◆ **Task details**:
Return only those lines of the records below in which "カラー絵はがき" appears.

[Stored data entries]

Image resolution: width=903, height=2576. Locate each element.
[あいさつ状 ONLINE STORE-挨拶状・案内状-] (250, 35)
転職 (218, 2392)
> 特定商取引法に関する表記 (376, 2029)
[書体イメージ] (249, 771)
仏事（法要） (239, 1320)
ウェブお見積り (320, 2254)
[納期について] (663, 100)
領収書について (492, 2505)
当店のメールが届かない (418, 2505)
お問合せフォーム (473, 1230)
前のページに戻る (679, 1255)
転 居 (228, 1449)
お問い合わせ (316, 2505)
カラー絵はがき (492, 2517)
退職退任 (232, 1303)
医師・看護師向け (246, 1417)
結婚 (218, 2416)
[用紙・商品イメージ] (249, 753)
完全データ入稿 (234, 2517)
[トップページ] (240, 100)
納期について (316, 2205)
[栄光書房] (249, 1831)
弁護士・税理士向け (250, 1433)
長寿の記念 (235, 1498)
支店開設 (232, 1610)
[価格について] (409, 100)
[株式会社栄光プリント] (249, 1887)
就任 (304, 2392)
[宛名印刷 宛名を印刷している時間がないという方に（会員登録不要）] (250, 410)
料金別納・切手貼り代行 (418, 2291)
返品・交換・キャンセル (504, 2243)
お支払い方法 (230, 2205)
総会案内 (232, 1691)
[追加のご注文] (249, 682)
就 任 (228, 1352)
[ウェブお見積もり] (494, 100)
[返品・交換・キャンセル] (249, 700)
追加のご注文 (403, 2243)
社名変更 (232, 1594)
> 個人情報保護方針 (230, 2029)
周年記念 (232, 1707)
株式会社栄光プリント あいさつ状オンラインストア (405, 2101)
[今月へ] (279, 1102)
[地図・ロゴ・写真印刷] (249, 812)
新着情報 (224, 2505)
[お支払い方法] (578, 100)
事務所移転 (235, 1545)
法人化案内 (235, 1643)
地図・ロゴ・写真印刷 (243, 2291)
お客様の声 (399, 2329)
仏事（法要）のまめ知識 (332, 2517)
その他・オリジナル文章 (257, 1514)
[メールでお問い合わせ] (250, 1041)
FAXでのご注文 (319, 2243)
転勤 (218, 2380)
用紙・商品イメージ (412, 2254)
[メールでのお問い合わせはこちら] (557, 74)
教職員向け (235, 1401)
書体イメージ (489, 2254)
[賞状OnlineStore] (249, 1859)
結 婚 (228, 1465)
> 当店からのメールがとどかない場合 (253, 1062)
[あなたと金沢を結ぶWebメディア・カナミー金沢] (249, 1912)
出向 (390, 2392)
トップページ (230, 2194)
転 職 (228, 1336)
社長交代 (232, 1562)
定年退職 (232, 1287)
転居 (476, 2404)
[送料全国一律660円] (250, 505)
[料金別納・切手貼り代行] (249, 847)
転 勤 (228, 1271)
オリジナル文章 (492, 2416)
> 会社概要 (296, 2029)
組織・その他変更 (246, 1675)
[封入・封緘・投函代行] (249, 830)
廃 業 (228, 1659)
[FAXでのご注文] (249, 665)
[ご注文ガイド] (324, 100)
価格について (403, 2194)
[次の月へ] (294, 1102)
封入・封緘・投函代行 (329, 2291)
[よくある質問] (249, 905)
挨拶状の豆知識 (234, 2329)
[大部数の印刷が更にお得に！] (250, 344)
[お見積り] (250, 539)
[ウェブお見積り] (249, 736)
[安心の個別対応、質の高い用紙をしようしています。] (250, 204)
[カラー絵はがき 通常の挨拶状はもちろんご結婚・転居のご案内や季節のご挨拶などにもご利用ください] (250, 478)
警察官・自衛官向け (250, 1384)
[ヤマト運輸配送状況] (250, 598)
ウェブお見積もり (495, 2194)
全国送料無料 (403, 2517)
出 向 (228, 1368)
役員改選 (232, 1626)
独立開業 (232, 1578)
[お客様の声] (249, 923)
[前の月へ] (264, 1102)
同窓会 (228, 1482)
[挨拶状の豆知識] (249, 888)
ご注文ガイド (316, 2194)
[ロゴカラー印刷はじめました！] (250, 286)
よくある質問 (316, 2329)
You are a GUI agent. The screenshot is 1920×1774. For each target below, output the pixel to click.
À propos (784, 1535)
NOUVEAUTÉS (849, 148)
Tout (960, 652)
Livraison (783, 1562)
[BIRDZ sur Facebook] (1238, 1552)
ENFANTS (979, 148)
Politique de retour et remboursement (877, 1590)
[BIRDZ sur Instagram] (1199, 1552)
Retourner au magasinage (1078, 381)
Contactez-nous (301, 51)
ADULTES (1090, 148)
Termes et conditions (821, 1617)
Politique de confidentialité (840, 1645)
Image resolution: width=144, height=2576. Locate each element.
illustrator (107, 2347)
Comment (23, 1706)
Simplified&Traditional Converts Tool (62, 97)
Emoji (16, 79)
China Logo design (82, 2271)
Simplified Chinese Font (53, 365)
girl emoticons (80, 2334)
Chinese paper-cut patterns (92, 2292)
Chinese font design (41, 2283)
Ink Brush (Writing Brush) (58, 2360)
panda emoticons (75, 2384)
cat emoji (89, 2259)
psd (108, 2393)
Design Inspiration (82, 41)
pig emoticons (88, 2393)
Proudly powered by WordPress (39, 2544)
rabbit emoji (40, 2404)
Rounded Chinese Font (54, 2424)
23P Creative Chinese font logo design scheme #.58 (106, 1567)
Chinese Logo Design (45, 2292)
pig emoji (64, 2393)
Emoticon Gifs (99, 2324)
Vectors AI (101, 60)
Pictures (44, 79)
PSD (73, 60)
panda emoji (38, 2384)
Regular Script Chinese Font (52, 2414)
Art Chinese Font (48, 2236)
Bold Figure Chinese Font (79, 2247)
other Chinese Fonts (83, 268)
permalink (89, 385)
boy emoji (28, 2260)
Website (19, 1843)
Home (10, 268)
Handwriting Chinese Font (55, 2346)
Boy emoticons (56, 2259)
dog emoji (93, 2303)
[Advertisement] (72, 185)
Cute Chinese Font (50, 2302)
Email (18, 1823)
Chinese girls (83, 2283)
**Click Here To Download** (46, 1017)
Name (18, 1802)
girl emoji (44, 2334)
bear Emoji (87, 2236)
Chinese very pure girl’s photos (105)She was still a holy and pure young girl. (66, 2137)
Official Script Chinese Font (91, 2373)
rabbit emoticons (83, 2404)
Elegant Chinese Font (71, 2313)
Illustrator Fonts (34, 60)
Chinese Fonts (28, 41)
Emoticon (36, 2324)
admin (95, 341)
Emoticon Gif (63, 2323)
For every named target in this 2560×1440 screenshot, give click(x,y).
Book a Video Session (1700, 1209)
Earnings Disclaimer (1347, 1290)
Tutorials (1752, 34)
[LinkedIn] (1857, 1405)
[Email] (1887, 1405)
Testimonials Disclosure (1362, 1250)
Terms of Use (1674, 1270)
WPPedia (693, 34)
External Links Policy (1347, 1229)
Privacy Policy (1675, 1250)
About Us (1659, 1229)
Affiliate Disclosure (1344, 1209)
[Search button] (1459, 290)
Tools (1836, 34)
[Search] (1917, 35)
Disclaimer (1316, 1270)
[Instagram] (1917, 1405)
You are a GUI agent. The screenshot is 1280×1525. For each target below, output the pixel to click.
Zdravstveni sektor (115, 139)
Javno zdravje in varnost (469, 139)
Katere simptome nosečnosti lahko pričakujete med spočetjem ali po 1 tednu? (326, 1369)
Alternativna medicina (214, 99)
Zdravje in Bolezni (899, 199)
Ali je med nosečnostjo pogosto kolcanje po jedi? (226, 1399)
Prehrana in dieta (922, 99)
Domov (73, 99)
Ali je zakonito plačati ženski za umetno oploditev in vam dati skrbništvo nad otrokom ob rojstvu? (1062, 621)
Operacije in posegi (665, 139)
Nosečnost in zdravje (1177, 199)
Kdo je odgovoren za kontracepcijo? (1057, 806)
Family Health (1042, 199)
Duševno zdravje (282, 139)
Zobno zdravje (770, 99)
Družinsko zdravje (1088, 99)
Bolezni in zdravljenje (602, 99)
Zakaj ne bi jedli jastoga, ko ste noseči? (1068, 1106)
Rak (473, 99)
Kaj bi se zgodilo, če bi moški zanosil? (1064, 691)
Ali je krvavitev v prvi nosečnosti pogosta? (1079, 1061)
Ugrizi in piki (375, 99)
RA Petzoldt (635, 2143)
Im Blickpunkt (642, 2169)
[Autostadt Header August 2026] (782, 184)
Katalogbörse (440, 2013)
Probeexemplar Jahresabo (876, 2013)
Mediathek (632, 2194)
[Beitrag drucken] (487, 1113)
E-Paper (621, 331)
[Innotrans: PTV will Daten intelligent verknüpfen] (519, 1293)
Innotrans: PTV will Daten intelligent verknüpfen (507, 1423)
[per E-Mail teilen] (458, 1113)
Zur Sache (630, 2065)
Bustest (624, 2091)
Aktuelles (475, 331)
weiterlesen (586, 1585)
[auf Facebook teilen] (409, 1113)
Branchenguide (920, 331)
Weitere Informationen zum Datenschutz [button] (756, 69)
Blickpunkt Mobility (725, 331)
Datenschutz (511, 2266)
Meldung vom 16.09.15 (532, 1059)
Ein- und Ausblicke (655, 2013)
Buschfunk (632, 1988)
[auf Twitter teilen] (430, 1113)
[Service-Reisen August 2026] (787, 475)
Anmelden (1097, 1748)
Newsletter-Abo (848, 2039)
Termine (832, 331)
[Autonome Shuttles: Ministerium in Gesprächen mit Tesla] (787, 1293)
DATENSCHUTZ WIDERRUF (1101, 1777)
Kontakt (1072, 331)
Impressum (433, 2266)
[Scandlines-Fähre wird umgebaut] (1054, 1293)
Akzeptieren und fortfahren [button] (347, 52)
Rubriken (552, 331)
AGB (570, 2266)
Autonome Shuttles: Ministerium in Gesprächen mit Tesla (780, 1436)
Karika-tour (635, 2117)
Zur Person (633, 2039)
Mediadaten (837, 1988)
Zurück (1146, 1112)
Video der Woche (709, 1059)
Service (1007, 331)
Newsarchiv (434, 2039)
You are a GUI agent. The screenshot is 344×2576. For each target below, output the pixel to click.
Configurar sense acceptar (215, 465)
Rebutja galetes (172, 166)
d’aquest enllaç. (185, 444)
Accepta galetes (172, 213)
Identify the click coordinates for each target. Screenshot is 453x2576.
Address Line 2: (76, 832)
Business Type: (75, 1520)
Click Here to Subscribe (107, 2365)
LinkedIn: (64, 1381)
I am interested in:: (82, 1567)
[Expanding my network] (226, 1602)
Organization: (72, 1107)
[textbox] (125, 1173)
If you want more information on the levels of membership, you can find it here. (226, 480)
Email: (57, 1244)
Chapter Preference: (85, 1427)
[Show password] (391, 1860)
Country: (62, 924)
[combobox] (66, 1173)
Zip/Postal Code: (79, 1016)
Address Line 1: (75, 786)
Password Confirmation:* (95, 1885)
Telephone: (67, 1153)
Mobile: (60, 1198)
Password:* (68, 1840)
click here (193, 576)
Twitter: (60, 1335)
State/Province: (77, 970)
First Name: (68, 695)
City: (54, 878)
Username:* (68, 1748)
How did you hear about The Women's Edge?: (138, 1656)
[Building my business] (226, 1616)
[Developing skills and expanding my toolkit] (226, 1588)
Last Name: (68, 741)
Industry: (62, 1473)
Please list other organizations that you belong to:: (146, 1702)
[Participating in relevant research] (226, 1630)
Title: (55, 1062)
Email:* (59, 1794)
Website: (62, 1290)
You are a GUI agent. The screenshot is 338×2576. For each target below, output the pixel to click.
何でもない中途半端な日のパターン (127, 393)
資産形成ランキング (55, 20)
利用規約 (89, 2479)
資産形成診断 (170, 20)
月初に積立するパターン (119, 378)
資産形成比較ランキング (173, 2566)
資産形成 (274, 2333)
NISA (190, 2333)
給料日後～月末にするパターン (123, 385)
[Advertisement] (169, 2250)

◆ **Answer for the task**:
カラー絵はがき (492, 2517)
[カラー絵はがき 通常の挨拶状はもちろんご結婚・転居のご案内や季節のご挨拶などにもご利用ください] (250, 478)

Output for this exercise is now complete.